What the exercise asks |
Repeat the full listing that follows, word for word.

The input |
--- --- ---
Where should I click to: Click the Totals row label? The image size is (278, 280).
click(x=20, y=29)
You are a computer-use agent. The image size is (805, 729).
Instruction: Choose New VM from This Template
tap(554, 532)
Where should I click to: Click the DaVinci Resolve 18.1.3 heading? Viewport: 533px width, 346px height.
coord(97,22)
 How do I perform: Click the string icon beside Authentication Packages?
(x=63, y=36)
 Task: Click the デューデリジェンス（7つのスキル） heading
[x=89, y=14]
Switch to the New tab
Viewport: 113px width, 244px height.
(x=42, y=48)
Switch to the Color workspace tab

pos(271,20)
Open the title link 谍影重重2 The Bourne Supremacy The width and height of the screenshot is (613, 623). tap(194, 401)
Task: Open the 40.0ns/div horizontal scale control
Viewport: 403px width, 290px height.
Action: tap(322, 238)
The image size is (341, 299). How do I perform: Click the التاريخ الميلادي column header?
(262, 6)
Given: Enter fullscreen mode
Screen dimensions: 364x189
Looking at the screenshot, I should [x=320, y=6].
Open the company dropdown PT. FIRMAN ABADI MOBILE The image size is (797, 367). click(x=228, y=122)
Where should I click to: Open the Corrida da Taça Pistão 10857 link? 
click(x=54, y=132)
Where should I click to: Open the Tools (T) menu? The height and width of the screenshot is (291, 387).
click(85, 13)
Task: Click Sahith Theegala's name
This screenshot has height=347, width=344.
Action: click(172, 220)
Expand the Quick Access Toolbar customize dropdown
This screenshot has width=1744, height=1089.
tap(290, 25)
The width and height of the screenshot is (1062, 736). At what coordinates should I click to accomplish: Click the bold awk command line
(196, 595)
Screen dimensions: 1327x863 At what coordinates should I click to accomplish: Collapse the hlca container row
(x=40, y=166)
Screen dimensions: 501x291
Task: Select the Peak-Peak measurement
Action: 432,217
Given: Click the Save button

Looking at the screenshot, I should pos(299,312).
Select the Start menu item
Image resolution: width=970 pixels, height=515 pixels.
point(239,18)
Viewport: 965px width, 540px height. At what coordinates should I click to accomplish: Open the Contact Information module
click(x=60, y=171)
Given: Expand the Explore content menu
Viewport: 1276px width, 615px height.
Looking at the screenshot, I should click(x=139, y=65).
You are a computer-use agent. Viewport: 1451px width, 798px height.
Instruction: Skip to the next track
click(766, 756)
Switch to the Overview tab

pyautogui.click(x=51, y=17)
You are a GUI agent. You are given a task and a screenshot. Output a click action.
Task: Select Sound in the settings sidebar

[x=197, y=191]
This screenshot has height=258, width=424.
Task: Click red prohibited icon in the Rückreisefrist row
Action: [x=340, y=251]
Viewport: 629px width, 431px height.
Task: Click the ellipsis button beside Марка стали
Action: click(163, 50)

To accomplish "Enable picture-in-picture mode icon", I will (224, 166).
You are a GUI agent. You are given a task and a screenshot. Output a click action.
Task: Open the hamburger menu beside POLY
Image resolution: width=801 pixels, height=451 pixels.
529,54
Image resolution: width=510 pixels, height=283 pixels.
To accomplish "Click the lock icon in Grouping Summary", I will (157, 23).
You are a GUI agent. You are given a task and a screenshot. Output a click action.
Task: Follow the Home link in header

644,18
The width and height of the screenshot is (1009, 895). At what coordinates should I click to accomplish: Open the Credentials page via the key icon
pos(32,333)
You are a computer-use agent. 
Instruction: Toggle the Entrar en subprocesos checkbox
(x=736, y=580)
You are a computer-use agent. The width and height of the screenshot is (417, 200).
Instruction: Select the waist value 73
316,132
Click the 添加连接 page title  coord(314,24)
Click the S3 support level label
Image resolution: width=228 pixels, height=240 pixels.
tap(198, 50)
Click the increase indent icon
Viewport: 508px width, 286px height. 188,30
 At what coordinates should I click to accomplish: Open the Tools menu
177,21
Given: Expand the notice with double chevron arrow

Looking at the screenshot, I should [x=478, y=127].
--- --- ---
Exercise result |
Where should I click to: Click the Totals row label? The image size is (278, 280).
click(x=20, y=29)
You are a computer-use agent. The image size is (805, 729).
Instruction: Choose New VM from This Template
tap(554, 532)
Where should I click to: Click the DaVinci Resolve 18.1.3 heading? Viewport: 533px width, 346px height.
coord(97,22)
 How do I perform: Click the string icon beside Authentication Packages?
(x=63, y=36)
 Task: Click the デューデリジェンス（7つのスキル） heading
[x=89, y=14]
Switch to the New tab
Viewport: 113px width, 244px height.
(x=42, y=48)
Switch to the Color workspace tab

pos(271,20)
Open the title link 谍影重重2 The Bourne Supremacy The width and height of the screenshot is (613, 623). tap(194, 401)
Task: Open the 40.0ns/div horizontal scale control
Viewport: 403px width, 290px height.
Action: tap(322, 238)
The image size is (341, 299). How do I perform: Click the التاريخ الميلادي column header?
(262, 6)
Given: Enter fullscreen mode
Screen dimensions: 364x189
Looking at the screenshot, I should [x=320, y=6].
Open the company dropdown PT. FIRMAN ABADI MOBILE The image size is (797, 367). click(x=228, y=122)
Where should I click to: Open the Corrida da Taça Pistão 10857 link? 
click(x=54, y=132)
Where should I click to: Open the Tools (T) menu? The height and width of the screenshot is (291, 387).
click(85, 13)
Task: Click Sahith Theegala's name
This screenshot has height=347, width=344.
Action: click(172, 220)
Expand the Quick Access Toolbar customize dropdown
This screenshot has width=1744, height=1089.
tap(290, 25)
The width and height of the screenshot is (1062, 736). At what coordinates should I click to accomplish: Click the bold awk command line
(196, 595)
Screen dimensions: 1327x863 At what coordinates should I click to accomplish: Collapse the hlca container row
(x=40, y=166)
Screen dimensions: 501x291
Task: Select the Peak-Peak measurement
Action: 432,217
Given: Click the Save button

Looking at the screenshot, I should pos(299,312).
Select the Start menu item
Image resolution: width=970 pixels, height=515 pixels.
point(239,18)
Viewport: 965px width, 540px height. At what coordinates should I click to accomplish: Open the Contact Information module
click(x=60, y=171)
Given: Expand the Explore content menu
Viewport: 1276px width, 615px height.
Looking at the screenshot, I should click(x=139, y=65).
You are a computer-use agent. Viewport: 1451px width, 798px height.
Instruction: Skip to the next track
click(766, 756)
Switch to the Overview tab

pyautogui.click(x=51, y=17)
You are a GUI agent. You are given a task and a screenshot. Output a click action.
Task: Select Sound in the settings sidebar

[x=197, y=191]
This screenshot has height=258, width=424.
Task: Click red prohibited icon in the Rückreisefrist row
Action: [x=340, y=251]
Viewport: 629px width, 431px height.
Task: Click the ellipsis button beside Марка стали
Action: click(163, 50)

To accomplish "Enable picture-in-picture mode icon", I will (224, 166).
You are a GUI agent. You are given a task and a screenshot. Output a click action.
Task: Open the hamburger menu beside POLY
Image resolution: width=801 pixels, height=451 pixels.
529,54
Image resolution: width=510 pixels, height=283 pixels.
To accomplish "Click the lock icon in Grouping Summary", I will (157, 23).
You are a GUI agent. You are given a task and a screenshot. Output a click action.
Task: Follow the Home link in header

644,18
The width and height of the screenshot is (1009, 895). At what coordinates should I click to accomplish: Open the Credentials page via the key icon
pos(32,333)
You are a computer-use agent. 
Instruction: Toggle the Entrar en subprocesos checkbox
(x=736, y=580)
You are a computer-use agent. The width and height of the screenshot is (417, 200).
Instruction: Select the waist value 73
316,132
Click the 添加连接 page title  coord(314,24)
Click the S3 support level label
Image resolution: width=228 pixels, height=240 pixels.
tap(198, 50)
Click the increase indent icon
Viewport: 508px width, 286px height. 188,30
 At what coordinates should I click to accomplish: Open the Tools menu
177,21
Given: Expand the notice with double chevron arrow

Looking at the screenshot, I should [x=478, y=127].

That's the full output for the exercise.